## ASSIGNMENT:
Search term "will": please copy every line of the records below that contains it.

## SOURCE DATA:
--------------------------------------------------
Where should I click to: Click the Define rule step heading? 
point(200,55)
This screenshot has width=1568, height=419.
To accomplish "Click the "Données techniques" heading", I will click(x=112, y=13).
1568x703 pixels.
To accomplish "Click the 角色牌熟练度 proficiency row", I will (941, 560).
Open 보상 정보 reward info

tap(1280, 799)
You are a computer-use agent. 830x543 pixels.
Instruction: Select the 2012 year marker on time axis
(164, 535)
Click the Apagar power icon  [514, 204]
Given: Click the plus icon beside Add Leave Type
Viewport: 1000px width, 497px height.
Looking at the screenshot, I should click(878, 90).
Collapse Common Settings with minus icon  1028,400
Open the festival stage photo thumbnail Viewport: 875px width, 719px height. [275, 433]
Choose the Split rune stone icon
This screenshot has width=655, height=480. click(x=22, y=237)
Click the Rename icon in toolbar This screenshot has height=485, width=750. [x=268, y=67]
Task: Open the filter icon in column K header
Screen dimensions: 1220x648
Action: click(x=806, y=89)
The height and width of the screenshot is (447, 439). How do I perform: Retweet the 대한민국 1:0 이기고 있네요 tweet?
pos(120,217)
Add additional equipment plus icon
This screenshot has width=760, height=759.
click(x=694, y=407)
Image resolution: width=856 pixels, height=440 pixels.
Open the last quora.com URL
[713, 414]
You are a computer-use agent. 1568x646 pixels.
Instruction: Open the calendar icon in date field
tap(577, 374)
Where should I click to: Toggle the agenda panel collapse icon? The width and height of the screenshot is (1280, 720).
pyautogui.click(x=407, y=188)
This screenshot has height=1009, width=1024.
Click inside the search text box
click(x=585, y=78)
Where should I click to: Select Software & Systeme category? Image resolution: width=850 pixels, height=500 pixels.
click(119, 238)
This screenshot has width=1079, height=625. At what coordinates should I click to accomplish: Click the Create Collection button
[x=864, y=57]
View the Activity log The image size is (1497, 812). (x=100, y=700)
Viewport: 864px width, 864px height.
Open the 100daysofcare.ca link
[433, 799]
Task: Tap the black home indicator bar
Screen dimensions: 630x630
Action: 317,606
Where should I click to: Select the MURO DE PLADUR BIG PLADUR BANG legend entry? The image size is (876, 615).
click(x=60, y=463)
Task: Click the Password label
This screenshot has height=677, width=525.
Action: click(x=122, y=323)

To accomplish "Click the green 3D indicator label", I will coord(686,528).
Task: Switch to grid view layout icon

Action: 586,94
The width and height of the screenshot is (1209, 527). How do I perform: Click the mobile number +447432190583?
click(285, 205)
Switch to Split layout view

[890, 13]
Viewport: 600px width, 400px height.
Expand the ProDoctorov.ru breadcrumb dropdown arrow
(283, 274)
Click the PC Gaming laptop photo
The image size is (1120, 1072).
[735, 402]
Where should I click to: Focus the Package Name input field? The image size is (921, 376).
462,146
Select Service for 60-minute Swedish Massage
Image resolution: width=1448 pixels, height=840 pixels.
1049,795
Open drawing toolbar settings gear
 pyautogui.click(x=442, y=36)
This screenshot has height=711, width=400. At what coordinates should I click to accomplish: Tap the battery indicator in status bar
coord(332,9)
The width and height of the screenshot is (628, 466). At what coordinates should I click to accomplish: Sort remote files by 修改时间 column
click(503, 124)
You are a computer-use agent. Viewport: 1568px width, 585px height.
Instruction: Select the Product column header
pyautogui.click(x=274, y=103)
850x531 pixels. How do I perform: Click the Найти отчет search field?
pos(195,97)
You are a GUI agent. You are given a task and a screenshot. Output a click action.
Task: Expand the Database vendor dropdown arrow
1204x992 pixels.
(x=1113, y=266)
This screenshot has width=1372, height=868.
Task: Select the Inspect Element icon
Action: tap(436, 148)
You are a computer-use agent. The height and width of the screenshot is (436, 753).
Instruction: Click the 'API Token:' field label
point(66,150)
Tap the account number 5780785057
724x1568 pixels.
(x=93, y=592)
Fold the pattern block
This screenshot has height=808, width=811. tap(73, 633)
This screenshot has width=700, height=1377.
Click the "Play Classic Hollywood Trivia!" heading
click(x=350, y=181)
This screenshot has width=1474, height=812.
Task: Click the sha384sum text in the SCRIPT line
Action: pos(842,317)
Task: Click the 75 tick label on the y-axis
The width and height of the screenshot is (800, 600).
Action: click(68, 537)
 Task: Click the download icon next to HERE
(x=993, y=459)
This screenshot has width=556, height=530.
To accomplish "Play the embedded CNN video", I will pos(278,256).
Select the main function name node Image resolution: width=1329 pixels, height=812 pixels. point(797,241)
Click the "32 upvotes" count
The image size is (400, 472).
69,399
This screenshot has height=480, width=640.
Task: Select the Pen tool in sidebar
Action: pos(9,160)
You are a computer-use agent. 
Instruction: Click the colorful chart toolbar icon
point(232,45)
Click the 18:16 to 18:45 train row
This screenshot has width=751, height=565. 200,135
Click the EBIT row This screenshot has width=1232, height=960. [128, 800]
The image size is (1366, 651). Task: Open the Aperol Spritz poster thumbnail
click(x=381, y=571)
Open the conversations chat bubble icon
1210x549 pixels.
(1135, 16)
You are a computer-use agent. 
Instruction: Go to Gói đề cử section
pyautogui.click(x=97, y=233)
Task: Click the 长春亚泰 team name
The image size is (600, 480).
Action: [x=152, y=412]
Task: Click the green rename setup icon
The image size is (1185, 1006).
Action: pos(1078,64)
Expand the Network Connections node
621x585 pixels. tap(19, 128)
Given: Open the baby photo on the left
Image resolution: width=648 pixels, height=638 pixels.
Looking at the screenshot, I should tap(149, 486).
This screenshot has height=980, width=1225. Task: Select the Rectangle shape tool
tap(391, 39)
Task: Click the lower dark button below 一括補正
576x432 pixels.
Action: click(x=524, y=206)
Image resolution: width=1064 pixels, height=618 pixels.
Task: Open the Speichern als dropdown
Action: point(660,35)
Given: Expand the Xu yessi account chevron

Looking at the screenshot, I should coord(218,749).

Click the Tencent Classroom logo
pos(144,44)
--------------------------------------------------
## TASK RESULT:
To accomplish "Click the "Données techniques" heading", I will click(x=112, y=13).
To accomplish "Click the 角色牌熟练度 proficiency row", I will (941, 560).
To accomplish "Click the green 3D indicator label", I will coord(686,528).
To accomplish "Play the embedded CNN video", I will pos(278,256).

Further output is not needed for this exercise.